Molecular target therapy for gastroenteropancreatic neuroendocrine tumors

Gastroenteropancreatic neuroendocrine neoplasms (GEP-NENs) are generally considered rare tumor. According to the recent studies, the number of patients had been increasing and frequently diagnosed as advanced stages. Surgery is the only possible way to cure GEP-NENs.
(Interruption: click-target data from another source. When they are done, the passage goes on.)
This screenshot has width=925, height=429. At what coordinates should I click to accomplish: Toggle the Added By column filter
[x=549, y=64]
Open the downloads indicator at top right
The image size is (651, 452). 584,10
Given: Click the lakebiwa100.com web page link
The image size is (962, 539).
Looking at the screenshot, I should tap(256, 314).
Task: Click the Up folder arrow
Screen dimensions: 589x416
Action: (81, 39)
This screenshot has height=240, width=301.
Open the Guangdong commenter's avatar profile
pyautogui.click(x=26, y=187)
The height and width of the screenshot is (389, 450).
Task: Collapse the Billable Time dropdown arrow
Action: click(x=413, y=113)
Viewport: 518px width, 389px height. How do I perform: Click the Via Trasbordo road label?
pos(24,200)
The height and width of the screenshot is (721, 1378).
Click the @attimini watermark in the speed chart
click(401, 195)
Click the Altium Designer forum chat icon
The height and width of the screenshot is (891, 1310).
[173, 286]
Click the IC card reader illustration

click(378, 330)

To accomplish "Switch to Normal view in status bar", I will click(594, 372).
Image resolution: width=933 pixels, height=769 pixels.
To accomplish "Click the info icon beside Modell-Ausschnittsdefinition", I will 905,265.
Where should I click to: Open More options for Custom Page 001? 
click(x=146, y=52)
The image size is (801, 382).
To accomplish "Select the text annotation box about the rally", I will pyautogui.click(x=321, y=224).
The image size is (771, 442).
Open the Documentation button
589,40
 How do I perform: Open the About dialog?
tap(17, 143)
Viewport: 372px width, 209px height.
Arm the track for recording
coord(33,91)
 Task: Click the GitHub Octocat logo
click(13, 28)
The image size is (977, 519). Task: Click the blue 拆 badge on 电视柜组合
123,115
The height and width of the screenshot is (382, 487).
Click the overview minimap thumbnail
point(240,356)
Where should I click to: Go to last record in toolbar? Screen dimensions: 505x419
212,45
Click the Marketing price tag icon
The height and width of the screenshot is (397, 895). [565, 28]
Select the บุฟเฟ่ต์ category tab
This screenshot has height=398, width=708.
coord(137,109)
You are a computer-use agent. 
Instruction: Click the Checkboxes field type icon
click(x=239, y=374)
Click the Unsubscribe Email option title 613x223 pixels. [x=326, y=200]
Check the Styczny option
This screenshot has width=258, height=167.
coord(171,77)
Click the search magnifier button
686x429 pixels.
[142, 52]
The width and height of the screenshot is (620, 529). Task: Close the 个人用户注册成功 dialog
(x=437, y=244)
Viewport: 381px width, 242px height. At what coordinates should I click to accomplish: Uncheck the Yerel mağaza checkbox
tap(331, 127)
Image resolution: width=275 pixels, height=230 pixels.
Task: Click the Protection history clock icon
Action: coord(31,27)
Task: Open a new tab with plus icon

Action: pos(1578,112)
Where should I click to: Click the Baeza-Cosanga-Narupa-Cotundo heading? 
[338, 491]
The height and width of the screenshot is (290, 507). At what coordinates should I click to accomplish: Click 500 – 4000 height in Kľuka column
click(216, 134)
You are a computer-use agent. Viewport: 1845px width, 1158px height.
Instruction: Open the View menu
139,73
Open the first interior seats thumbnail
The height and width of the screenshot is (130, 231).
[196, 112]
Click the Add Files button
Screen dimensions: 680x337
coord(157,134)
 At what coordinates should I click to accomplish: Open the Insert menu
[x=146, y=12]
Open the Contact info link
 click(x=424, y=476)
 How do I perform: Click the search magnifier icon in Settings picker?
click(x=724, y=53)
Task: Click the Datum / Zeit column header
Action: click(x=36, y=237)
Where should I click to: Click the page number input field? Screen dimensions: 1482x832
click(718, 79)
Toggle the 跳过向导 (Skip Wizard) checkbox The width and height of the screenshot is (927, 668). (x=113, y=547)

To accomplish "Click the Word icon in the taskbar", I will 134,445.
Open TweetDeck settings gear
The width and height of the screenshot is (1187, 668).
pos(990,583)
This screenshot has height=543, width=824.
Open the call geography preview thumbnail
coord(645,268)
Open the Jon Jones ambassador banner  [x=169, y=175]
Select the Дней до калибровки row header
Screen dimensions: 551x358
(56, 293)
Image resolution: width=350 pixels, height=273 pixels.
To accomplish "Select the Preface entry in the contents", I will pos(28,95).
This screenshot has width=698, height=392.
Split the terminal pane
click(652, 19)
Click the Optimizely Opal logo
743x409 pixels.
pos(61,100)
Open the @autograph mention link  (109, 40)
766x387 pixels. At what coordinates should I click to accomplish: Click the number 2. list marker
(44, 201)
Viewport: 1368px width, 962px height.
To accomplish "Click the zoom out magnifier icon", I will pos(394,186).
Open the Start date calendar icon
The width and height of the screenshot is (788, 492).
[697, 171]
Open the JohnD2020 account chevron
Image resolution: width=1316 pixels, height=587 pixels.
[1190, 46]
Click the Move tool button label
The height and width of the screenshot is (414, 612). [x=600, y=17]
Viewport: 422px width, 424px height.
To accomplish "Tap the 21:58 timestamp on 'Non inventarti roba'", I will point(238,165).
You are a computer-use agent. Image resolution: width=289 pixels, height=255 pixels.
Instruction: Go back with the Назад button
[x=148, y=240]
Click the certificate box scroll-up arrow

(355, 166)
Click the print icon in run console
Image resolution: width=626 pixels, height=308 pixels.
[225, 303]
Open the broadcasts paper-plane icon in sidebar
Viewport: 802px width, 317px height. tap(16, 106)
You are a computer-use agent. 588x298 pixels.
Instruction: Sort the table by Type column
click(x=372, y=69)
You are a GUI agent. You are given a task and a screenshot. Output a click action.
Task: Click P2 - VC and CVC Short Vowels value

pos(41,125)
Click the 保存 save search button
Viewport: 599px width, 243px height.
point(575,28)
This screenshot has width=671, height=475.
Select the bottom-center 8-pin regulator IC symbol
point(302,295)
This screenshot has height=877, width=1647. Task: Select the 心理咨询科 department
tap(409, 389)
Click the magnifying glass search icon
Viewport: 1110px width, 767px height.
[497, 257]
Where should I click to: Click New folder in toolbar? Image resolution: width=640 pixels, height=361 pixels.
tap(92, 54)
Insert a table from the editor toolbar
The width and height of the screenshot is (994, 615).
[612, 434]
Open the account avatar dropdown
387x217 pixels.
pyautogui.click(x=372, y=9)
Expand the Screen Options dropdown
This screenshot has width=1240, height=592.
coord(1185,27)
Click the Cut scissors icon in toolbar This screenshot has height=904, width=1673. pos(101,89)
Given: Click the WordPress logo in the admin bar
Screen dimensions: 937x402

However, the indication of surgical treatment for the patients with advanced GEP-NENs is limited, and for those patients other therapies such as radiofrequency ablation, transarterial chemoembolization, and/or systemic medical treatment are selected. Molecular targeted therapy is one of the promising treatments for low-grade or well-differentiated GEP-NENs. Phase III randomized studies of molecular targeted agents, such as somatostatin analogues, mTOR inhibitor, and tyrosine kinase inhibitor, had been conducted, and those studies demonstrated the antiproliferative effect in patients with GEP-NENs. Octreotide long-acting release, somatostatin analogue, was approved for gastrointestinal NENs. Lanreotide Autogel, another somatostatin analogue, was approved for GEP-NEN. Everolimus, mTOR inhibitor, was approved for GEP-NENs. Sunitinib, tyrosine kinase inhibitor, was approved for pancreatic NENs. Despite these advances, some tumors show intrinsic resistance to these targeting therapies. The arrival of novel treatment, which gives more options for the patient with GEP-NENs, is desired.